Virtual Reference Station (VRS) is a Network RTK technique that generates synthetic observation data for a fictitious reference station positioned near the rover’s location, enabling centimeter-level RTK positioning across wide areas without requiring physical base station proximity. VRS has become the most widely deployed Network RTK methodology, providing the operational foundation for commercial and public correction services serving surveying, construction, agriculture, and other precision applications.
The VRS concept elegantly addresses the baseline limitation of traditional RTK. In single-base RTK, accuracy degrades as distance from the base station increases because atmospheric and orbital errors become increasingly different between base and rover locations. VRS creates a synthetic base station very close to the rover (typically within meters), maintaining the short-baseline conditions that enable reliable centimeter-level accuracy regardless of distance to physical reference stations.
VRS implementation requires bidirectional communication. The rover transmits its approximate position (from standalone GNSS or previous VRS solution) to the network processing center. The center uses observations from surrounding physical reference stations to model errors across the region, interpolating these models to the rover’s location. The center then generates synthetic observations representing what a physical base station at that location would observe, transmitting these corrections to the rover using standard RTCM formats. The rover processes these corrections exactly as it would data from a local base station, requiring no special VRS awareness.

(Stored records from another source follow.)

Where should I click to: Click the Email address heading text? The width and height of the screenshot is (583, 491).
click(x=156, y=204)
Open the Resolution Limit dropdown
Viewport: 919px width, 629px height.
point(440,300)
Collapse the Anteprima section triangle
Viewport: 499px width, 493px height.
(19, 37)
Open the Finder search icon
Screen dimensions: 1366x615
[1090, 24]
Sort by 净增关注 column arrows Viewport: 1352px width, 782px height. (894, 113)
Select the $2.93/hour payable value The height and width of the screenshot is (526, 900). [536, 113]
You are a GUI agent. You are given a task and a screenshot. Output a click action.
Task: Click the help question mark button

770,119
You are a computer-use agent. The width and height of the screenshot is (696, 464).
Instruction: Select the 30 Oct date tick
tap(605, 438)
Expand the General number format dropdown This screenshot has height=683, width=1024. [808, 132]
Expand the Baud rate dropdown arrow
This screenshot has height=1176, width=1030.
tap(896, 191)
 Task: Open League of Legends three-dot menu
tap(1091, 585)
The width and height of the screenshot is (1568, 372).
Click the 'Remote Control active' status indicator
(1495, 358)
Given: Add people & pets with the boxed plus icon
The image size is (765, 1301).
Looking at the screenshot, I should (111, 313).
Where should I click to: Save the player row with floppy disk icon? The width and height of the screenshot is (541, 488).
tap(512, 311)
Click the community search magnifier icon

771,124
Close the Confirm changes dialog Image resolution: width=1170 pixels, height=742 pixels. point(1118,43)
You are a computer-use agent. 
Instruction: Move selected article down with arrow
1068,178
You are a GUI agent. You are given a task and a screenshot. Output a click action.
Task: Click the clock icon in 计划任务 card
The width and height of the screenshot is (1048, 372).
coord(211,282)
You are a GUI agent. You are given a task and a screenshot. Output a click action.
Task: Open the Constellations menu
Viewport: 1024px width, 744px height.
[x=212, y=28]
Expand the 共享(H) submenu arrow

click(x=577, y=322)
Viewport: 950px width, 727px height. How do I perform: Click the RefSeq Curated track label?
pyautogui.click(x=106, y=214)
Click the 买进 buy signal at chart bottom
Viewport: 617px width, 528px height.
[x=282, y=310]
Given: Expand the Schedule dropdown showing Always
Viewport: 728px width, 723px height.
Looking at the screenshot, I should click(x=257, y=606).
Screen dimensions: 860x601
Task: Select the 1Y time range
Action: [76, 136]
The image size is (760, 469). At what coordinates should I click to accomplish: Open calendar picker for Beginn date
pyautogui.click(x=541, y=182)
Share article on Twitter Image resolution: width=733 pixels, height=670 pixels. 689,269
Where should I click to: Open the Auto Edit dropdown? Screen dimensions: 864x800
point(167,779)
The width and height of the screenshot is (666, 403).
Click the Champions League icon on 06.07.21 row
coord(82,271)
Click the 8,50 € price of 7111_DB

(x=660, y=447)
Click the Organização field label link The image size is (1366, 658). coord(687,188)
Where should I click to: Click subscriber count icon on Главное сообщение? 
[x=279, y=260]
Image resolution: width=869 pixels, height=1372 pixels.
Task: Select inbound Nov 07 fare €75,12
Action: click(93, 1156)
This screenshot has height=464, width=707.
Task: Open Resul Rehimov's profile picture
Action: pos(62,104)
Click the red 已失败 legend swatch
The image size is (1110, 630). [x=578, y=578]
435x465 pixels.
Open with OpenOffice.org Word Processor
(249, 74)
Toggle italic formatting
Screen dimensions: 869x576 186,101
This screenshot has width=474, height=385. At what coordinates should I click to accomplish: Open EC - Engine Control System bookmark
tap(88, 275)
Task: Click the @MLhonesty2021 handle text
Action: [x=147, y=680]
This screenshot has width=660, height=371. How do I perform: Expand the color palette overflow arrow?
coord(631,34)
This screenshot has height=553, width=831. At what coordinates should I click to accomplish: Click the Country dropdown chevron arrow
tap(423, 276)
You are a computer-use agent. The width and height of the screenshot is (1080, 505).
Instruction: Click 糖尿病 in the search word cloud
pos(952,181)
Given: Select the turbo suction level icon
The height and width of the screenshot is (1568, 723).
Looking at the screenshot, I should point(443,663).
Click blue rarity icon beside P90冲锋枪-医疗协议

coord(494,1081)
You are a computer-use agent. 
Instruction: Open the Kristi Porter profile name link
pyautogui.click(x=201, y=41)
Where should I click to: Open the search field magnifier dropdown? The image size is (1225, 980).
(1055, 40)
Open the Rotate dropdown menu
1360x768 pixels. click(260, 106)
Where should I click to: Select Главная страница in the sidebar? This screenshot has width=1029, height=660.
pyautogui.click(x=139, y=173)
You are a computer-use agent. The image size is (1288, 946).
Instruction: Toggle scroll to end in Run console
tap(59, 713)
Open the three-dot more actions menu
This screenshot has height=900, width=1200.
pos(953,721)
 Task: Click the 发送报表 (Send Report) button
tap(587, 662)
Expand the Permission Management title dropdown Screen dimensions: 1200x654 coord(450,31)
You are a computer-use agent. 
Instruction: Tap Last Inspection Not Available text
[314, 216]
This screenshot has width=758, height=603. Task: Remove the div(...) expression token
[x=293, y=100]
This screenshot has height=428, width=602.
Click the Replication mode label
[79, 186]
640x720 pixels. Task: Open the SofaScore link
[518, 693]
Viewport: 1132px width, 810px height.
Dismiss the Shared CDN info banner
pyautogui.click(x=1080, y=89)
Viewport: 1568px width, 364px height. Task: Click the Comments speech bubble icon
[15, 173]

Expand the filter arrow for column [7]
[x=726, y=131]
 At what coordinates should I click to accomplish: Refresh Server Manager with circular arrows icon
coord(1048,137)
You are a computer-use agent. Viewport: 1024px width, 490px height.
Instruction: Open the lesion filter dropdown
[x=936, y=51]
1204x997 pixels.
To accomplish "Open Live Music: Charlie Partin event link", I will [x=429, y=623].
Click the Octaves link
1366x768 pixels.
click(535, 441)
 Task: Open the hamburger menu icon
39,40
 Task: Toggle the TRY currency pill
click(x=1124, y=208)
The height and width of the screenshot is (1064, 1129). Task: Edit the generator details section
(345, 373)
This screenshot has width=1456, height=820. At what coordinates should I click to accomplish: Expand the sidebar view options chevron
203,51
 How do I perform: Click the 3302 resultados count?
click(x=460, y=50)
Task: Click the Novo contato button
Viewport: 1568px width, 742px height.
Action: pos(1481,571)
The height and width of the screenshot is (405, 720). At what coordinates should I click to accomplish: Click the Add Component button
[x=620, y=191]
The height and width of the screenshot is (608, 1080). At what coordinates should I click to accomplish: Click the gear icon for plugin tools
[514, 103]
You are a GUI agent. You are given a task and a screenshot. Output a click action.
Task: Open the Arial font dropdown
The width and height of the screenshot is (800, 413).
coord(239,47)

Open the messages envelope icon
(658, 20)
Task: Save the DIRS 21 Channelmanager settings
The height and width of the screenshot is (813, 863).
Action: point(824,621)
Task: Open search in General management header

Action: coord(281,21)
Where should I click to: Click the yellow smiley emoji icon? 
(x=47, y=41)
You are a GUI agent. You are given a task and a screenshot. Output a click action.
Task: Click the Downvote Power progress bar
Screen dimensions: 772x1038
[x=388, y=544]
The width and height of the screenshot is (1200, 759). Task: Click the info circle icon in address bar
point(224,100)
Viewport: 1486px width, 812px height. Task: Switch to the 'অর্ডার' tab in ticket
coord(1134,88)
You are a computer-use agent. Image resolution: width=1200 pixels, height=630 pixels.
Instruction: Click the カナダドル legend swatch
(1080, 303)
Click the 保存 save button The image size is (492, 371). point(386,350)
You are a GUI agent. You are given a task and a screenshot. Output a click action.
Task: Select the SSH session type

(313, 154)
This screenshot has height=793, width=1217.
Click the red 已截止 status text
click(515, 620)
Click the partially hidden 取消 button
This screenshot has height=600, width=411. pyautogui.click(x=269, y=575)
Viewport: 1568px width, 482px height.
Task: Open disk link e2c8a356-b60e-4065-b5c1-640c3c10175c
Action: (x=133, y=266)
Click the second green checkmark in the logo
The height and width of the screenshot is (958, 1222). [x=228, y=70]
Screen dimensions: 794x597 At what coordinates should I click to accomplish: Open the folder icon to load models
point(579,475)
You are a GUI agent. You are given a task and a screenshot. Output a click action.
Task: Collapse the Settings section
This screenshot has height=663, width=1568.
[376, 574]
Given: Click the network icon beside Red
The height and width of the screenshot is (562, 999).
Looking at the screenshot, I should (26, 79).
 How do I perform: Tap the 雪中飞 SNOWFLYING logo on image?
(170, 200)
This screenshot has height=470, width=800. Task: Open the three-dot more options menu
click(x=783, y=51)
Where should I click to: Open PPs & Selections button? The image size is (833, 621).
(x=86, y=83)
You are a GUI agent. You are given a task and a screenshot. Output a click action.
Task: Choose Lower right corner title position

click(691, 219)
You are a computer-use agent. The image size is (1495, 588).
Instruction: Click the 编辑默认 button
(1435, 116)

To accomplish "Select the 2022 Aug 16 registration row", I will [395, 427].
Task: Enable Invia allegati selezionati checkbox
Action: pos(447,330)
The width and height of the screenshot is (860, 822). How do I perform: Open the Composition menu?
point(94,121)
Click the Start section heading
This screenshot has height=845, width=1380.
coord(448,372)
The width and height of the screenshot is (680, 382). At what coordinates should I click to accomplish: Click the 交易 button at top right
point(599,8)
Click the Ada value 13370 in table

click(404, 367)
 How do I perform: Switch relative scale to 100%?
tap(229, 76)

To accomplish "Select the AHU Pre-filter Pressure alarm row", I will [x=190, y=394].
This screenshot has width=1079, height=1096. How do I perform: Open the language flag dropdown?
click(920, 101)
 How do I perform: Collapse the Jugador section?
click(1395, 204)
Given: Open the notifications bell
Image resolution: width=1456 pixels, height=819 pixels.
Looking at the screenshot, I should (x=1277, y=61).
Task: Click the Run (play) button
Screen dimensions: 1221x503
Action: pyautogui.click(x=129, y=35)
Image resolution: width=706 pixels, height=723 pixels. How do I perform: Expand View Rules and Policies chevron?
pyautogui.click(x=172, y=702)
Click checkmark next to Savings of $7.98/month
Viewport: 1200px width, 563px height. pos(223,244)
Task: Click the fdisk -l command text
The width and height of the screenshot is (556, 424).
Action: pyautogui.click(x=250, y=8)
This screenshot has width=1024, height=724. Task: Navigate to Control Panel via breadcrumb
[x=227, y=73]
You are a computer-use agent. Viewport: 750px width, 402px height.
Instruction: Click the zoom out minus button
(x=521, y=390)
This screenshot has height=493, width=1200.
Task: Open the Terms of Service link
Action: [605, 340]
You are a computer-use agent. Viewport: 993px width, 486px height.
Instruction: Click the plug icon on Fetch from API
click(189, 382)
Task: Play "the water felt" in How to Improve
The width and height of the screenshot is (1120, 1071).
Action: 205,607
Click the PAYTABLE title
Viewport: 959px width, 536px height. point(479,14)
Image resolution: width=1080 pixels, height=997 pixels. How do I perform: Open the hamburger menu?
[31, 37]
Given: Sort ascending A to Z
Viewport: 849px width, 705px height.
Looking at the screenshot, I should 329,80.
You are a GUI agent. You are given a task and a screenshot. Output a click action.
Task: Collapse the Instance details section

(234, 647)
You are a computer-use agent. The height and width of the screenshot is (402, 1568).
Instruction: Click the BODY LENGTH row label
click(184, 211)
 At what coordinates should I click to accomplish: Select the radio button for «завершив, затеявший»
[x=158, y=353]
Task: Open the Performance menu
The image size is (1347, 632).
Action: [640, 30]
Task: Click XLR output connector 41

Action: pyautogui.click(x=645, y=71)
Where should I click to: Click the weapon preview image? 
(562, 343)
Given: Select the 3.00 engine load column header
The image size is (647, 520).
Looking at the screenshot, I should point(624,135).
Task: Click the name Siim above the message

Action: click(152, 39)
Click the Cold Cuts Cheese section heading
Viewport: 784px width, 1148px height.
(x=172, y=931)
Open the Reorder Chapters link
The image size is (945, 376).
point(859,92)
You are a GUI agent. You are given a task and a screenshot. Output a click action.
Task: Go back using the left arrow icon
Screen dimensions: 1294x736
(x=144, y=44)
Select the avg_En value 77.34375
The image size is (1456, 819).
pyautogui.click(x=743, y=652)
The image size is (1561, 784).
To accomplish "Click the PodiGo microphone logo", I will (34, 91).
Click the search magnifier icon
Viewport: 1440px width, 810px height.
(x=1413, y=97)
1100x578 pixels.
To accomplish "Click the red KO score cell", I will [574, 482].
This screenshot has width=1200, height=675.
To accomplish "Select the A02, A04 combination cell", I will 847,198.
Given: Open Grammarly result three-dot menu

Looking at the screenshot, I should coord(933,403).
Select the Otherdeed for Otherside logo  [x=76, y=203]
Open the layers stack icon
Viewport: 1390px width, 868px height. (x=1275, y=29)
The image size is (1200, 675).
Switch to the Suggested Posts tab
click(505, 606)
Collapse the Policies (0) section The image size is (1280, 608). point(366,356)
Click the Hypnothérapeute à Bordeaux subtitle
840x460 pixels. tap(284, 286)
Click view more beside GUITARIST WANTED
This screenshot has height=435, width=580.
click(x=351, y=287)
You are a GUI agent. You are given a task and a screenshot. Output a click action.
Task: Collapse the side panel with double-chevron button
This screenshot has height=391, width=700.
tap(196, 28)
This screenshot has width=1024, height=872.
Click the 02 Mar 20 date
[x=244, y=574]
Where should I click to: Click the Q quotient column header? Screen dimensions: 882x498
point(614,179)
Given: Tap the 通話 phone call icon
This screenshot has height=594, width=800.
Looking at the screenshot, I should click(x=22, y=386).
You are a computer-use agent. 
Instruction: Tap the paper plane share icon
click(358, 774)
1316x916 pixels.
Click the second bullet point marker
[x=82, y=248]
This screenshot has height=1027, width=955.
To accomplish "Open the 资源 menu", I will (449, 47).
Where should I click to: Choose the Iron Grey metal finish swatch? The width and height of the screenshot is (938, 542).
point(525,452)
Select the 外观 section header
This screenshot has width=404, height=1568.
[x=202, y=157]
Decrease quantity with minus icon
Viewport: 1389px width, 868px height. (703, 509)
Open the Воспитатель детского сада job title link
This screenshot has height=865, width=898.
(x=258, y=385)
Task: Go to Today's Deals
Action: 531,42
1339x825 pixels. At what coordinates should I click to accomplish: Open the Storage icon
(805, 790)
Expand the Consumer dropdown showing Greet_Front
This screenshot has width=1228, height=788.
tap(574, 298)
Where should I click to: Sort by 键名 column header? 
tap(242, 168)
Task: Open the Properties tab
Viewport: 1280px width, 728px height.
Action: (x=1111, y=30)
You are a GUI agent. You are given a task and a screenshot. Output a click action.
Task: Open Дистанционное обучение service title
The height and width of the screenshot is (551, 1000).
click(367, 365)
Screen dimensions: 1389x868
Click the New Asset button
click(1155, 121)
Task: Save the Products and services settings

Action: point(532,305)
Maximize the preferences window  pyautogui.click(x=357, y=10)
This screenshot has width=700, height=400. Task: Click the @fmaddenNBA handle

From the rover’s perspective, VRS operation is transparent, it receives standard RTCM corrections and computes positions normally. This compatibility means existing RTK equipment works with VRS services without modification. The network infrastructure handles the complexity of regional modeling and per-user correction generation. VRS networks typically require reference station spacing of 50-70 kilometers to maintain modeling accuracy, enabling cost-effective coverage of large territories. VRS has proven highly successful for wide-area precision positioning and remains the dominant Network RTK approach worldwide.